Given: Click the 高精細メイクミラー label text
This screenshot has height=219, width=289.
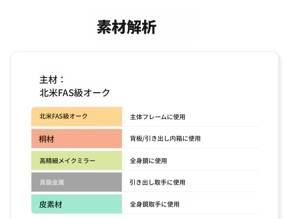Looking at the screenshot, I should (67, 161).
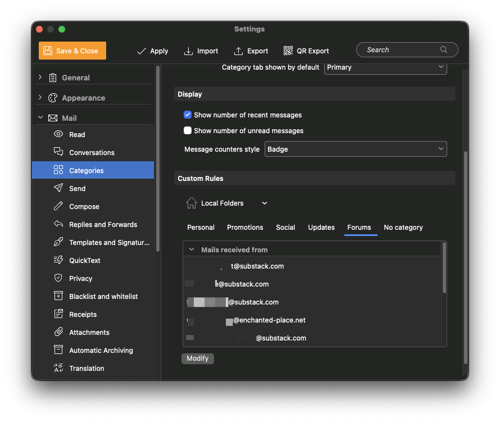This screenshot has width=500, height=422.
Task: Collapse the Mails received from group
Action: point(192,249)
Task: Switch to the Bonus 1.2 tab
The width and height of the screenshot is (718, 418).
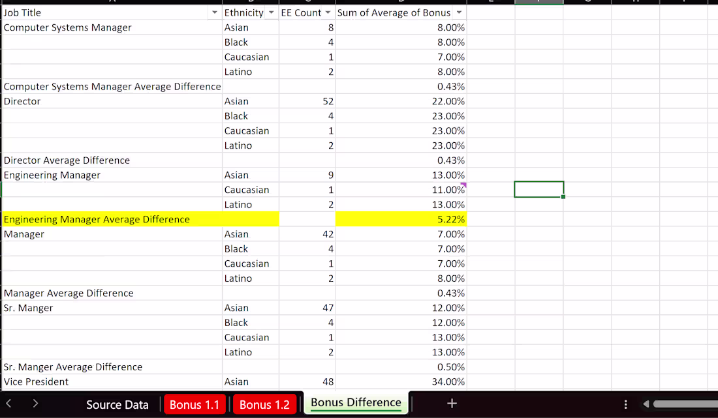Action: click(264, 404)
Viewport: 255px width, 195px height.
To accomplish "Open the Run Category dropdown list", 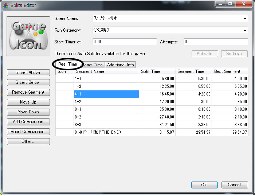I will (245, 31).
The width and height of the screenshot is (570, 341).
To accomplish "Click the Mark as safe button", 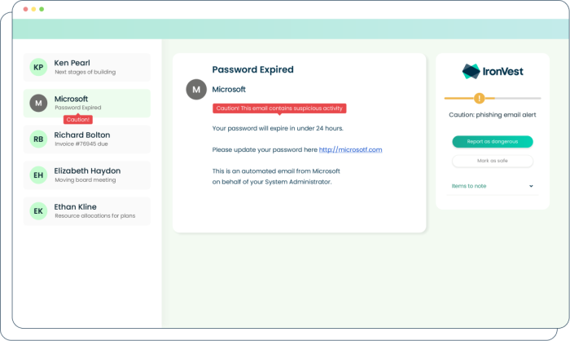I will click(x=492, y=161).
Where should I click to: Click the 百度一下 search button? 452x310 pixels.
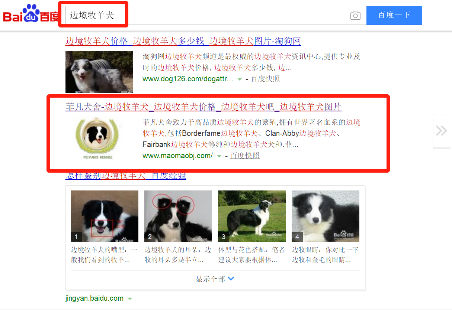[x=394, y=15]
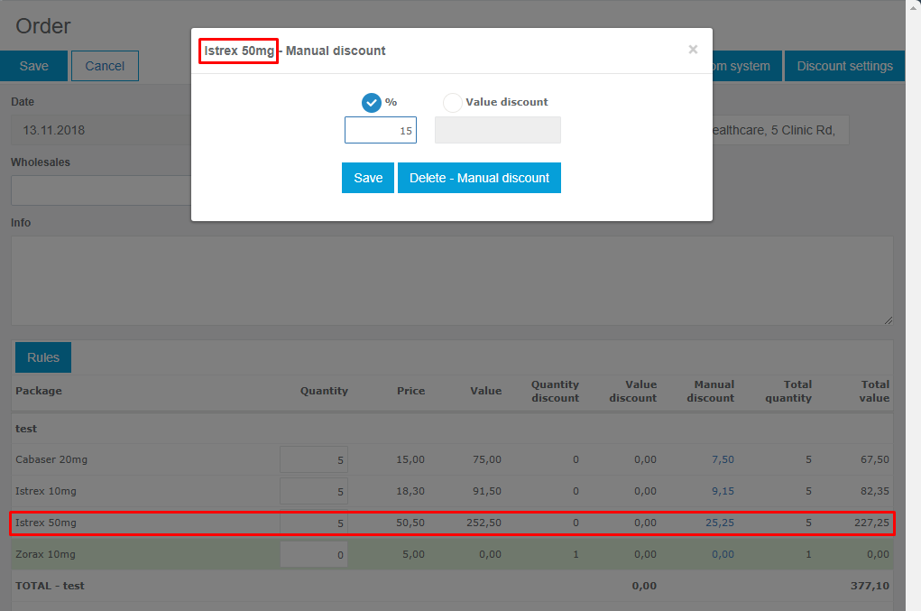921x611 pixels.
Task: Open the Wholesales field
Action: [x=99, y=190]
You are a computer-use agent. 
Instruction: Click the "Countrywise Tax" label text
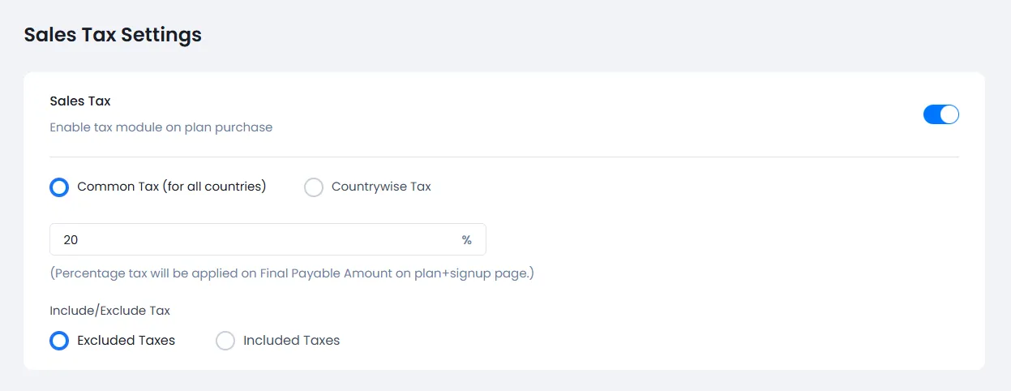click(x=381, y=187)
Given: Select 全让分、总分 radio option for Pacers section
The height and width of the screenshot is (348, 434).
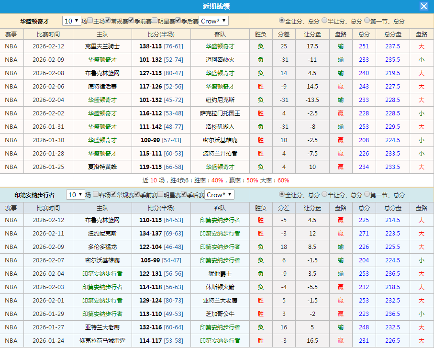Looking at the screenshot, I should pos(281,195).
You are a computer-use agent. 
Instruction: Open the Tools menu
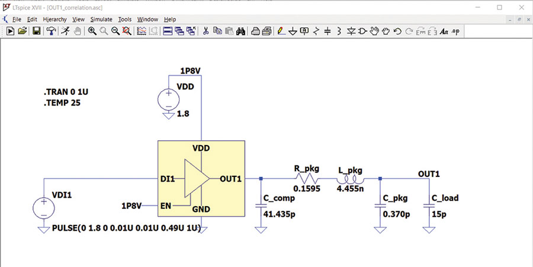pyautogui.click(x=125, y=20)
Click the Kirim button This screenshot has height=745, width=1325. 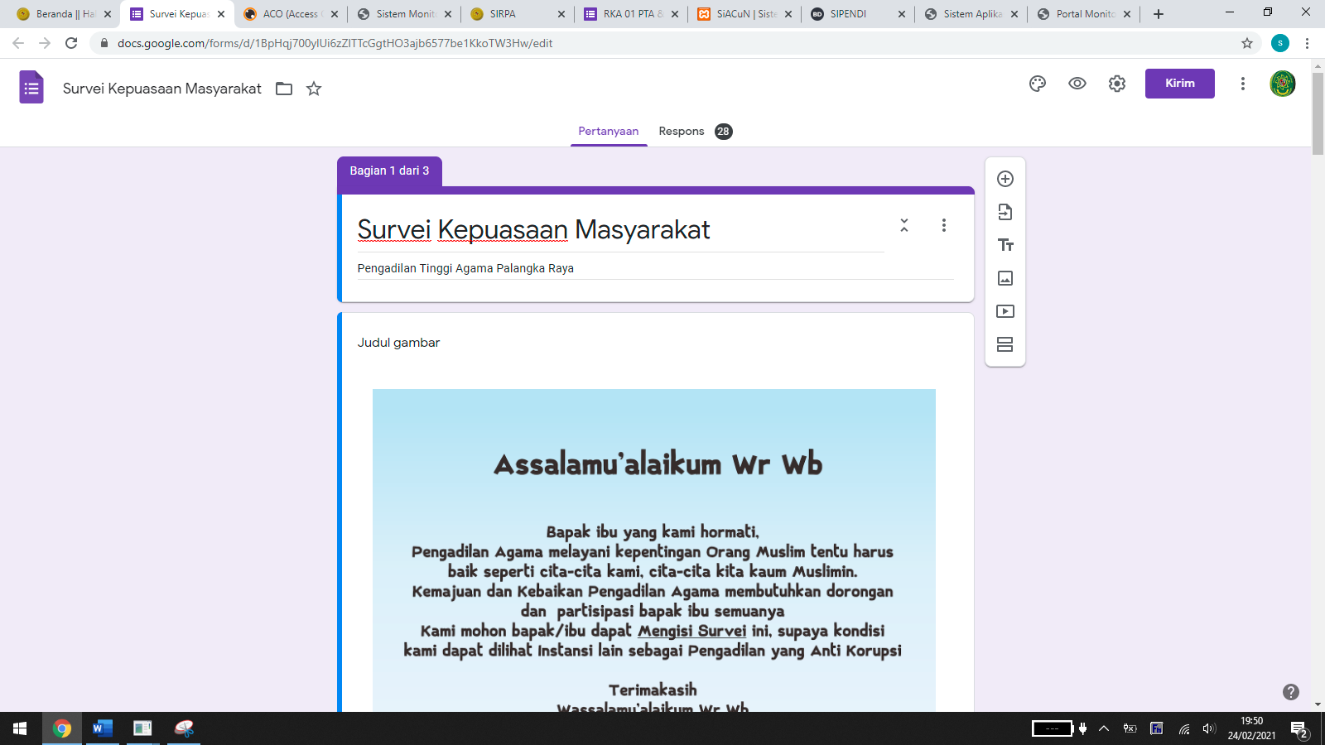tap(1179, 84)
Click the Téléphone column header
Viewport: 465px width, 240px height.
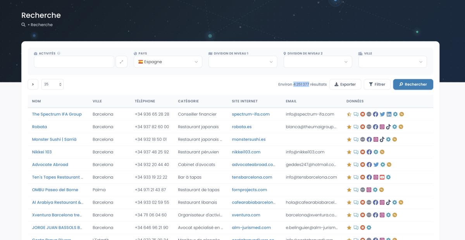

————

Please reproduce the entries above exactly, from their first line to the line holding "Task: Switch to the Bonus 1.2 tab" inclusive, and nothing else; the pictures stay out.

Given: Click the 高精細メイクミラー label text
This screenshot has height=219, width=289.
Looking at the screenshot, I should (67, 161).
This screenshot has width=500, height=422.
Task: Collapse the Mails received from group
Action: point(192,249)
Task: Switch to the Bonus 1.2 tab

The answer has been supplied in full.